Это политическое правило было бы гораздо лучше первого, однако оно во времена Макиавелли не могло быть известно, ведь в те времена государи еще не имели достаточного войска, находящегося в постоянной готовности. Зато во всех странах находились разбойники, которые, собираясь вместе, питались грабежом и насилием.

В те времена не имели представления о том, как содержать в мирное время боеспособную армию, не имели также и никакого понятия о провианте для солдат, об их казармах и о других учреждениях, благодаря которым государство в мирное время могло пребывать в безопасности и от соседних держав и от войск, состоящих на жаловании.

Государь должен присоединять к своей державе князей, обладающих малыми землями, и защищать их; он должен также возбуждать между ними несогласие, чтобы мочь, когда пожелает возвысить их, или унизить. Это – четвертое правило Макиавелли. Таким образом поступал Хлодвиг, и некоторые другие государи, которые не менее него были бесчеловечны. Но насколько же велико различие между этим тираном и подлинным государем, который мог бы стать для малых князей примирителем их ссор и несогласий и с помощью беспристрастного суда приобрести их почтение. Его разумность быстрее сделала бы подобного правителя отцом соседей, чем притеснение их земель. Тем более это верно, что его могущество должно служить им защитой, а не основанием для истребления. Далее, справедливо также и то, что государи, желающие других принцев возвысить насильно, сами бывали причиной своего падения, о чем свидетельствуют многие примеры нашего столетия.

Из этого я делаю заключение, что победитель, незаконно добившийся своего, никогда этим не приобретет себе славы, и что тайное убийство в любое время является позором для рода человеческого.

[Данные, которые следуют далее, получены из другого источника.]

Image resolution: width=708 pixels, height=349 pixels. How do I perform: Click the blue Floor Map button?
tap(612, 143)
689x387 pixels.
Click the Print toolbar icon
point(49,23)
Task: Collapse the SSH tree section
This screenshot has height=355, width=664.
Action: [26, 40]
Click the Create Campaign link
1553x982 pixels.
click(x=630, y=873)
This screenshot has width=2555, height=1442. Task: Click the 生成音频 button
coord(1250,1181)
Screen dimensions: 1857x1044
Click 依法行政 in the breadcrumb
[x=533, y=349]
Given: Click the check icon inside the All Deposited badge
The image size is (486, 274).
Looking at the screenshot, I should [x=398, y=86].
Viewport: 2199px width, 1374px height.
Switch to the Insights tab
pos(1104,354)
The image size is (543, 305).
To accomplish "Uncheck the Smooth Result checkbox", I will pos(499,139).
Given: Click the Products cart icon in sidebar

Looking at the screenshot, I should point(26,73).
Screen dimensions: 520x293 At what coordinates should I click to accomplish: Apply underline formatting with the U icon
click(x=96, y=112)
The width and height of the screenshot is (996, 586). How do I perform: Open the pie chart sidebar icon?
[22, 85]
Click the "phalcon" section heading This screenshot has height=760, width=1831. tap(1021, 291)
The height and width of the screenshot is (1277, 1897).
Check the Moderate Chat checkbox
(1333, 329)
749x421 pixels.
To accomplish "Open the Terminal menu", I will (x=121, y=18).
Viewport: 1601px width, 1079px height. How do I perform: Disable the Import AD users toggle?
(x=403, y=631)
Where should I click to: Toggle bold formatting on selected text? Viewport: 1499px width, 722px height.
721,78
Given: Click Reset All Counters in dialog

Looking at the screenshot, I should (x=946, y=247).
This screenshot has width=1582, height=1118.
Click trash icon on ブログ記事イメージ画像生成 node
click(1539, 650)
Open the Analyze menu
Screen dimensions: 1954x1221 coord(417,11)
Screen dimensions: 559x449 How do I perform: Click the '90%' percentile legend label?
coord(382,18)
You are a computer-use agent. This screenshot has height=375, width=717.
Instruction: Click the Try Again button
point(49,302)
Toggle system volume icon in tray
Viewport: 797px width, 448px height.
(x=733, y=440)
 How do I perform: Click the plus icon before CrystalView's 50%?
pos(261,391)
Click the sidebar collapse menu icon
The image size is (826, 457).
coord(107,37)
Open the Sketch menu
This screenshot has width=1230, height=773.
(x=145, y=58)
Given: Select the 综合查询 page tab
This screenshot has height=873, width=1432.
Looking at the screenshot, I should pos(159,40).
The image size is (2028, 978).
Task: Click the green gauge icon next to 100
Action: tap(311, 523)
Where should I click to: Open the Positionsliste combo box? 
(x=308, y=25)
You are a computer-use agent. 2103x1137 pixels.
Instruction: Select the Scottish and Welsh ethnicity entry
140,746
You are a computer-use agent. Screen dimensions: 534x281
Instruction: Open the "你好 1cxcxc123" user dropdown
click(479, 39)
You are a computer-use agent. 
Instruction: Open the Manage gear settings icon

Считаю также, что государи, причиняющие новым своим подданным несправедливости и обиды, вместо того, чтобы пленять их сердца, настраивают их против себя, и что нет никаких оснований оправдывать подобные злодеяния, ибо это можно было бы сделать лишь при помощи тех положений, которые выдвигал Макиавелли.

Глава IV

Каким образом сохранить престол

Желающий рассуждать об умонастроении народов, должен прежде всего сделать между ними сравнение. Макиавелли сравнивает в этой главе турок и французов, которые обычаями, нравами и умонастроением сильно отличаются друг от друга. Он исследует причины, делающие завоевание турецкого государства трудным, а удержание его простым. Кроме этого, он делает замечание, что Францию можно победить без особого труда, но что постоянное возмущение населения, которое последует за завоеванием, будет ежечасно угрожать спокойствию обладателя.